3º Lugar: Meio-dia às 14h

  • Status Científico: Intermediário sólido para treinos metabólicos e manutenção.
  • Motivo: Boa prontidão muscular, mas frequentemente limitado por restrições de tempo e janela pós-prandial.

4º Lugar: Noite (após as 20h)

  • Status Científico: Menos favorável para treinos exaustivos devido à arquitetura do sono.
  • Motivo: A elevação de catecolaminas (adrenalina e noradrenalina) e da frequência cardíaca pode atrasar a liberação de melatonina e reduzir o tempo de sono profundo reparador.

O Impacto da Nutrição e do Descanso nos Resultados

O melhor horário para treinar perde a eficácia se as duas outras pontas do triângulo metabólico — alimentação e descanso — forem negligenciadas:

  • Balanço Energético e Distribuição de Macronutrientes: Treinar de manhã exige atenção à ingestão proteica e de carboidratos complexos ao longo de todo o dia para sustentar a recuperação muscular. Para treinos à tarde, uma refeição 2 a 3 horas antes garante estoques cheios de glicogênio muscular.
  • Janela Anabólica e Síntese Proteica: O consumo de 20g a 40g de proteína de alto valor biológico fracionada a cada 3-4 horas estimula a via mTOR de hipertrofia de forma mais consistente do que concentrar calorias em uma única refeição.
  • Sono como Catalisador Anabólico: É no sono de ondas lentas (fase N3) que ocorre a maior liberação de GH e a reparação microlesional do tecido muscular. Menos de 7 horas de sono por noite eleva a miostatina (inibidor de crescimento muscular) e reduz a sensibilidade à insulina em até 30%.

Visão do Especialista

“A ciência nos dá as diretrizes perfeitas sobre picos hormonais e temperatura corporal, mas o verdadeiro ‘melhor horário’ sempre será aquele que você consegue sustentar a longo prazo sem sabotar o seu sono.

Se a sua meta é queimar gordura e sua rotina é caótica, treinar logo pela manhã elimina a chance de imprevistos cancelarem sua sessão.
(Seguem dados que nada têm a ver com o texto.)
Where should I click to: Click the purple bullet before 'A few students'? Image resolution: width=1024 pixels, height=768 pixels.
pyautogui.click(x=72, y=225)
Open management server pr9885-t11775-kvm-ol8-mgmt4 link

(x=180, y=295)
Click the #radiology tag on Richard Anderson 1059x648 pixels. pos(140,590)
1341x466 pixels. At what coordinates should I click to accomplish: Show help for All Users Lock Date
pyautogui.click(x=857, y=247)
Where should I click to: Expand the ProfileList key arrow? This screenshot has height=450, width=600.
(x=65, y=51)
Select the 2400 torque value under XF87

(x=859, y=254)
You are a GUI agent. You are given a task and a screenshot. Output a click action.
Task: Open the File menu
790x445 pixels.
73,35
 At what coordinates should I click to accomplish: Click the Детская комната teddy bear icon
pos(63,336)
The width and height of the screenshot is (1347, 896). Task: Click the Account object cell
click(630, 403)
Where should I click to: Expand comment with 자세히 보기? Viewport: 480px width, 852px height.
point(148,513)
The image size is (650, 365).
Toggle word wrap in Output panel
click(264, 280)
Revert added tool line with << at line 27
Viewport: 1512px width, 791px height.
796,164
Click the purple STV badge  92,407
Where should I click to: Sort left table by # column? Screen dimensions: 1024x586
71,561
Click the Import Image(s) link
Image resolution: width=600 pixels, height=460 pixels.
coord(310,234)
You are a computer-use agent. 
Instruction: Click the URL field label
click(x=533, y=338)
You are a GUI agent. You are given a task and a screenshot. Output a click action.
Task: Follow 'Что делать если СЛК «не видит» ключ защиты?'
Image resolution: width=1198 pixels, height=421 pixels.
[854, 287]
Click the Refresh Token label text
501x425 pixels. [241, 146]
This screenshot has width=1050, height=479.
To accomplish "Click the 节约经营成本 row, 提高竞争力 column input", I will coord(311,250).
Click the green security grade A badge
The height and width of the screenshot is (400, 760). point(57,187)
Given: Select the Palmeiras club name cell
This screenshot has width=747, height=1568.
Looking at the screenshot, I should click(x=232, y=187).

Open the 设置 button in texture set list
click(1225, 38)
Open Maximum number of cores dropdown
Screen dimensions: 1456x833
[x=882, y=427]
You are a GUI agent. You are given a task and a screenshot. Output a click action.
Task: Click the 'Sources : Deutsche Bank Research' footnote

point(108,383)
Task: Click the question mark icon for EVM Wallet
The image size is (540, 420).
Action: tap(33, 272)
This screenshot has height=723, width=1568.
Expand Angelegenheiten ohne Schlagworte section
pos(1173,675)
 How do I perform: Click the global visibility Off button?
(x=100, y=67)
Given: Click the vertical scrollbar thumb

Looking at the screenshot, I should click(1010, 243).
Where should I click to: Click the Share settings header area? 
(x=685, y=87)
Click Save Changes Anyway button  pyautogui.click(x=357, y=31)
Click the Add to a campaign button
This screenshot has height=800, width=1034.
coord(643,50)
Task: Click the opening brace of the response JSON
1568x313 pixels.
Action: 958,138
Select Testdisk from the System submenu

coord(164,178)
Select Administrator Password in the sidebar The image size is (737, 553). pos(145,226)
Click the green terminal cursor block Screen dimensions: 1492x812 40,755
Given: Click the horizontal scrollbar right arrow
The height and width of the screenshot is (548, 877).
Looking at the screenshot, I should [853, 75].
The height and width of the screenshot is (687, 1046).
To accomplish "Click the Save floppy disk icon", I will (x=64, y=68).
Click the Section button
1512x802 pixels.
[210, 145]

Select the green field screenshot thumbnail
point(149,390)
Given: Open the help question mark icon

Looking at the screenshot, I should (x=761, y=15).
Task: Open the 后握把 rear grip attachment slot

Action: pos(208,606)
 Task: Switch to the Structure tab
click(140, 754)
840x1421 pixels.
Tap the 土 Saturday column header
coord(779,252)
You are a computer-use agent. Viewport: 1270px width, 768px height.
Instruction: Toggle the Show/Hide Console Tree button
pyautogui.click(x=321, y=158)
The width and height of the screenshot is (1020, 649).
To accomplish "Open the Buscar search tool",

Se o seu foco é hipertrofia pesada ou quebra de recordes pessoais de força, o final da tarde entrega o maior rendimento mecânico. Ajuste o horário à sua vida, mantenha a constância e coma limpo: essa é a fórmula que nunca falha.”

Norma Oliveira
Norma Oliveira – Personal Trainer

Referências Bibliográficas

  1. Chtourou, H., & Souissi, N. (2012). The effect of time of day on injury variation and recovery in athletic performance: an update. Journal of Strength and Conditioning Research, 26(7), 1984-2005.
  2. Teo, W., Newton, M. J., & McGuigan, M. R. (2011). Circadian rhythms in exercise performance—implications for hormonal and muscular adaptation. Journal of Sports Science & Medicine, 10(4), 600-606.
  3. Willis, E. A., et al. (2019). The role of exercise timing on body composition and energy balance in adults: The Midwest Exercise Trial-2. International Journal of Obesity, 44(1), 114-124.
  4. Mirizio, G. G., et al. (2020). Time-of-Day Effects on Short-Duration Maximal Exercise Performance: An Umbrella Review. Sports Medicine, 50(10), 1741-1758.